"""
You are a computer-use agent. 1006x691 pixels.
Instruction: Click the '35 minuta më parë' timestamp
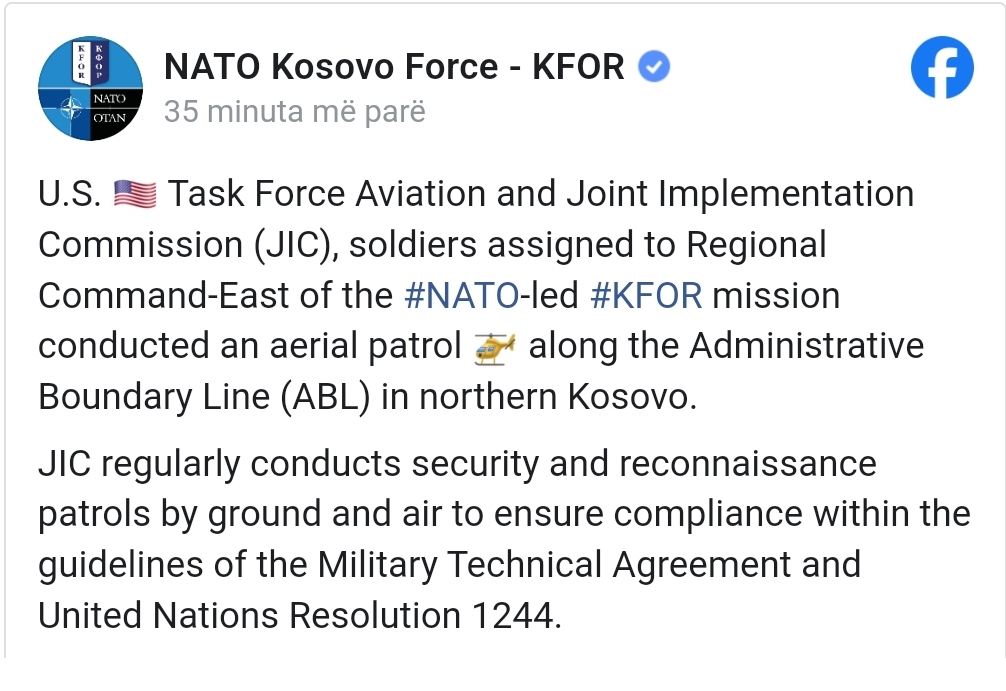click(x=294, y=112)
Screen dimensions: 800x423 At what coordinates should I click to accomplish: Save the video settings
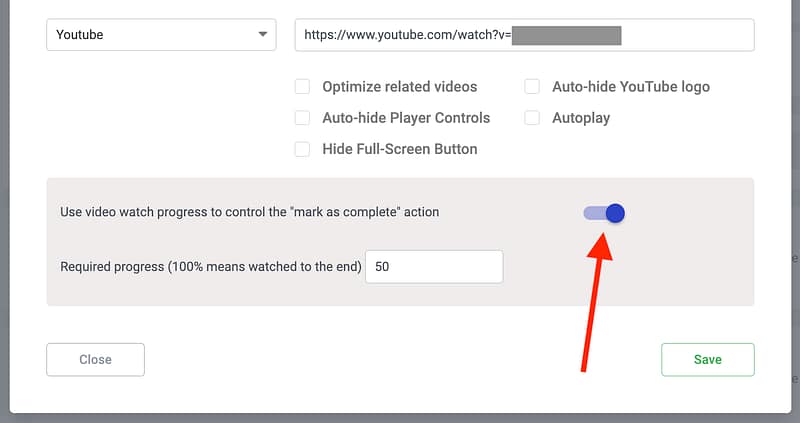click(707, 360)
"""
◆ HOW TO COMPLETE THIS TASK
Please reproduce the listing exactly, leaving out any pictures.

◆ ANSWER BELOW
You are a computer-use agent. 1006x691 pixels.
Instruction: Click the '35 minuta më parë' timestamp
click(x=294, y=112)
Screen dimensions: 800x423 At what coordinates should I click to accomplish: Save the video settings
click(707, 360)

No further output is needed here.